A historiadora Eloá Chouzal, membro da Associação Brasileira de Preservação Audiovisual (ABPA), ficou em “estado de choque” quando soube do incêndio que atingiu o galpão da Cinemateca Brasileira na Vila Leopoldina, zona oeste de São Paulo, nesta quinta-feira (29). Ela classifica o episódio não como um “desastre”, mas um “crime”, dada a negligência do governo Bolsonaro. E disse que não é possível minimizar o ocorrido, com a justificativa de que a sede da Cinemateca não foi atingida.
“A gente vem há um ano e meio alertando o governo sobre a iminência desse desastre. Para mim, é um crime. O coração da Cinemateca é o seu acervo. Se você não cuida, se não tem trabalhadores, técnicos especializados, que monitoram o que está acontecendo nesse acervo, ele está abandonado”, disse Eloá, em entrevista a Marilu Cabañas, para o Jornal Brasil Atual, nesta sexta-feira (30).
Nesse sentido, Eloá alerta que a sede da Cinemateca também corre perigo. Após sucessivas mobilizações da classe artística, a Secretaria Especial de Cultura liberou verbas para a contratação de serviços básicos de manutenção. Mas os técnicos que cuidavam do acervo, demitidos no ano passado, não foram substituídos. “Não adianta colocar segurança, jardineiro e manutenção predial, se o que importa, o coração, a alma da cinemateca, não está sendo cuidada”.
“Há um ano e meio a gente vem fazendo manifestações de todos os tipos: presenciais, mesmo em meio à pandemia, nas redes, com pessoas do mundo inteiro. Inclusive com federações internacionais manifestando preocupação com o risco de perda desse patrimônio”, lembrou Eloá.
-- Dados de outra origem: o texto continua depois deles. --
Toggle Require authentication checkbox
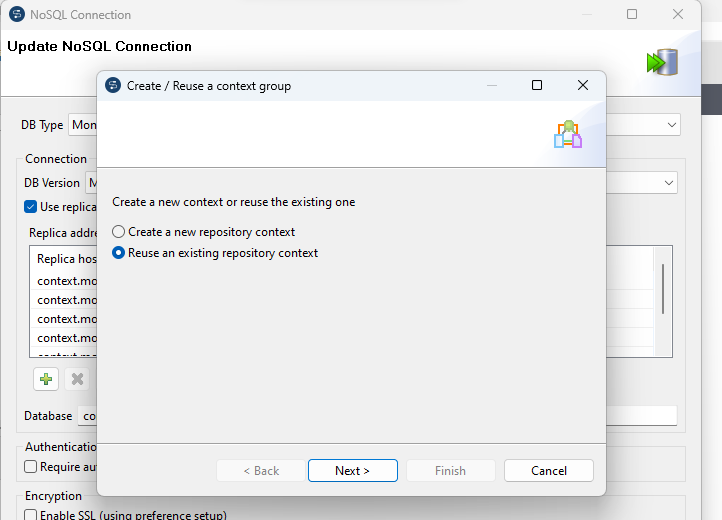 point(32,467)
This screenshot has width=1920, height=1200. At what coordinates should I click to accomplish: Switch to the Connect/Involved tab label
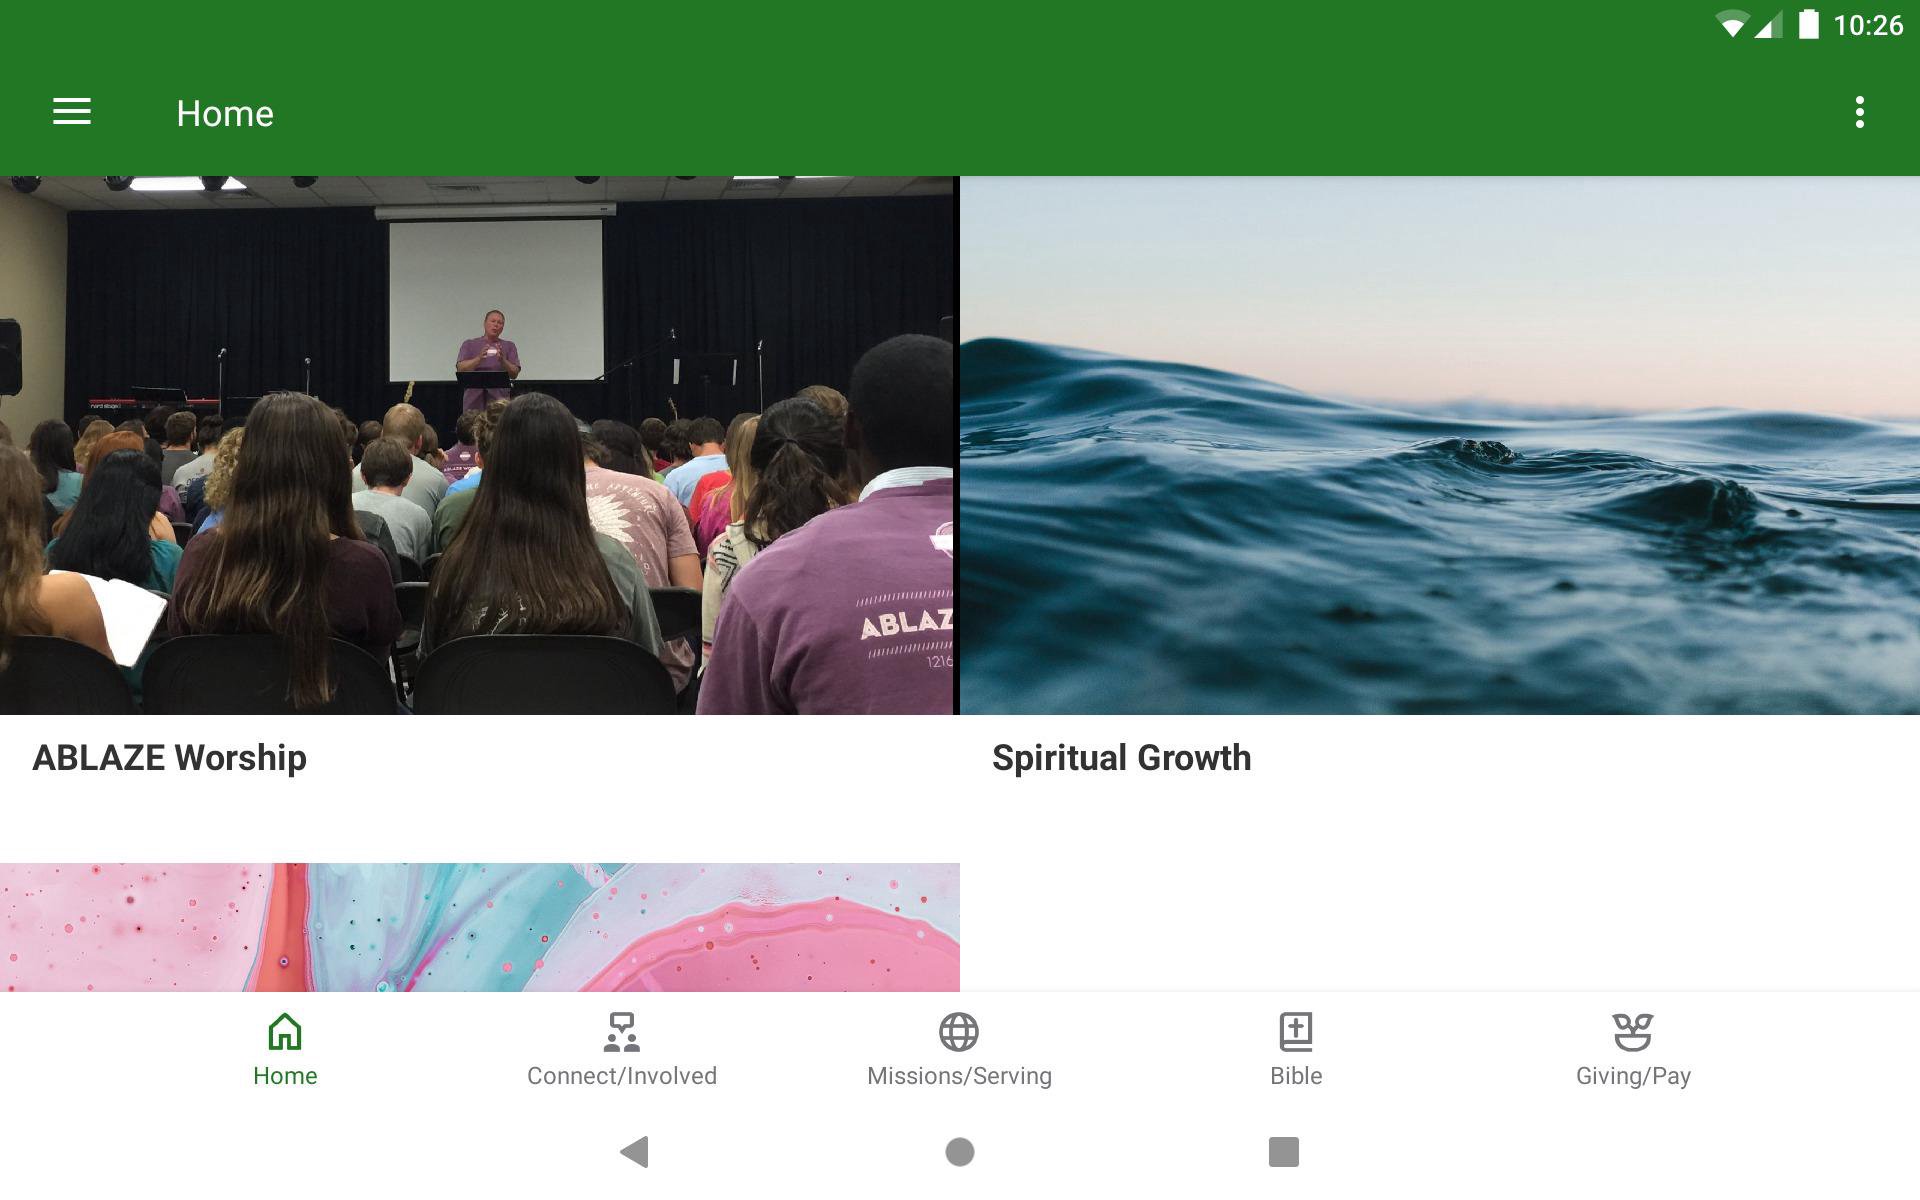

Em abril, os trabalhadores da Cinemateca, além de intelectuais e políticos, divulgaram uma carta aberta alertando para o descaso do governo. Graças ao corte de verbas e a demissão de funcionários, a ameaça de incêndio era iminente.
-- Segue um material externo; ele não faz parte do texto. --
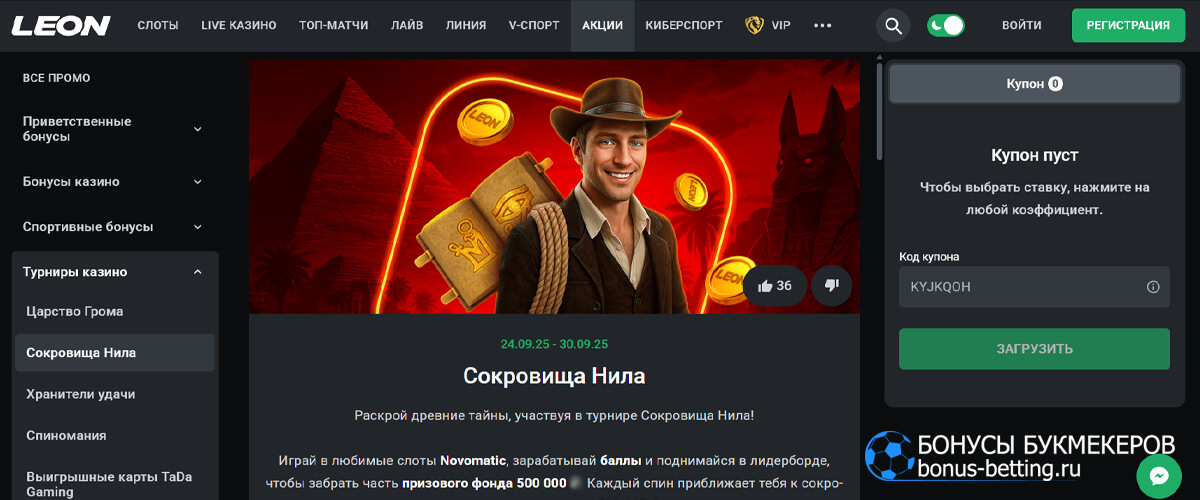Toggle the dark mode theme switch

[945, 26]
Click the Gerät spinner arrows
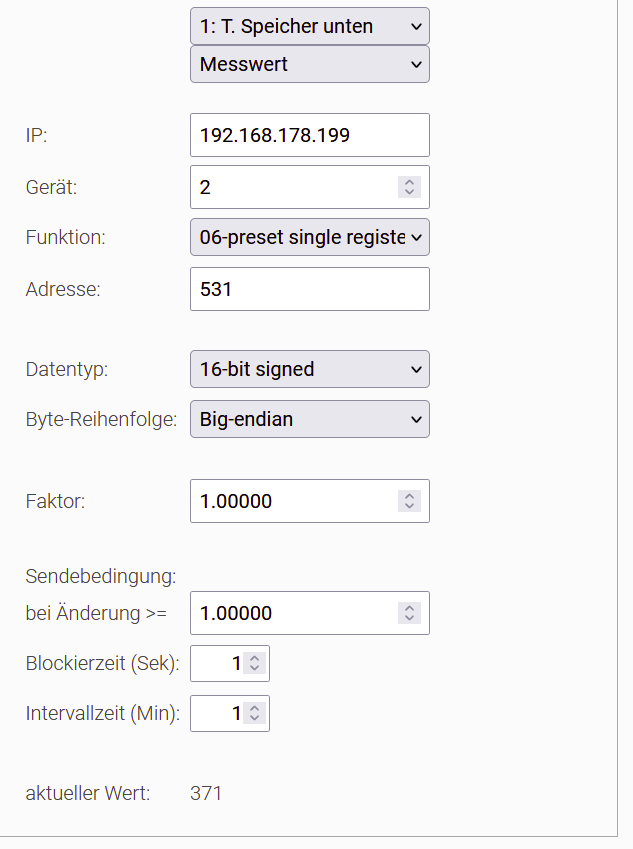Screen dimensions: 633x849 pos(408,187)
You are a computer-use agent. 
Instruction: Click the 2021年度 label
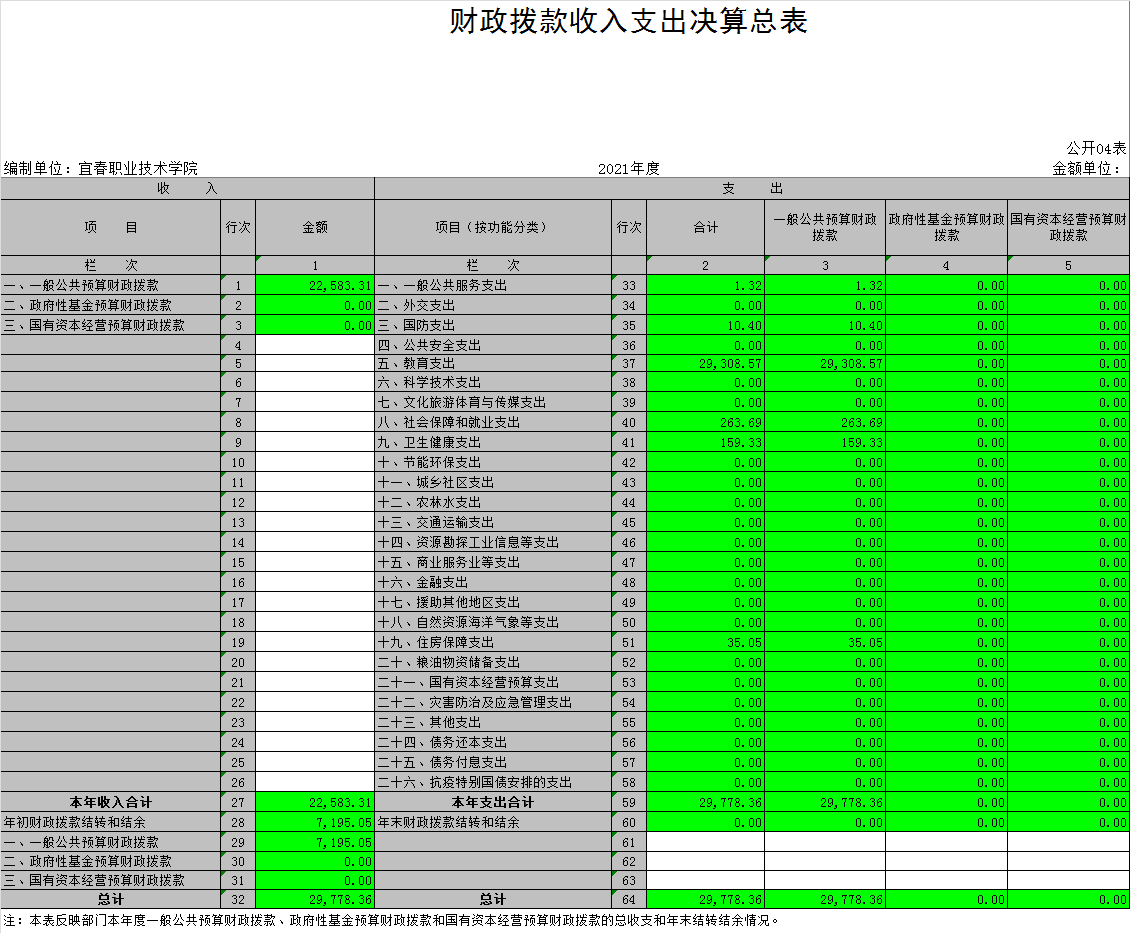[628, 168]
Os ataques do governo Bolsonaro começaram ainda em 2019, quando o então ministro da Educação, Abraham Weintraub, decidiu romper, unilateralmente, o contrato com a Associação de Comunicação Educativa Roquette Pinto (Acerp), que administrava a Cinemateca.
Em junho de 2020, os trabalhadores da Cinemateca fizeram uma paralisação de 24 horas. No auge da pandemia, estavam sofrendo com atrasos de salários, deterioração das condições de trabalho e constante ameaça de demissões. Ao fim daquele mês, a empresa terceirizada contratada para a manutenção dos climatizadores necessários para a conservação dos filmes deixou de prestar serviço e a brigada de incêndios debandou. Até mesmo a prefeitura de São Paulo e o Ministério Público Federal (MPF) entraram com ação para reaver o controle do espaço.
Em meio a tudo isso, a Cinemateca foi transferida para a Secretaria Especial de Cultura. O titular da pasta, Mario Frias – que substituiu na função a atriz Regina Duarte, após sucessivos choques com classe artística – chegou até mesmo a anunciar que o acervo da Cinemateca seria transferido para Brasília. Em agosto, as chaves de instituição foram tomadas, enquanto as verbas continuavam congeladas.
Apagamento da memória
“O que esse governo quer é isso mesmo: Acabar com a memória, para colocar qualquer coisa no lugar. Para poderem dizer, até mesmo, que a Terra é plana. É muito desesperador”, apontou, indicando que o caminho é a resistência. “A gente vai tirar força de onde não tem e continuar nessa luta”.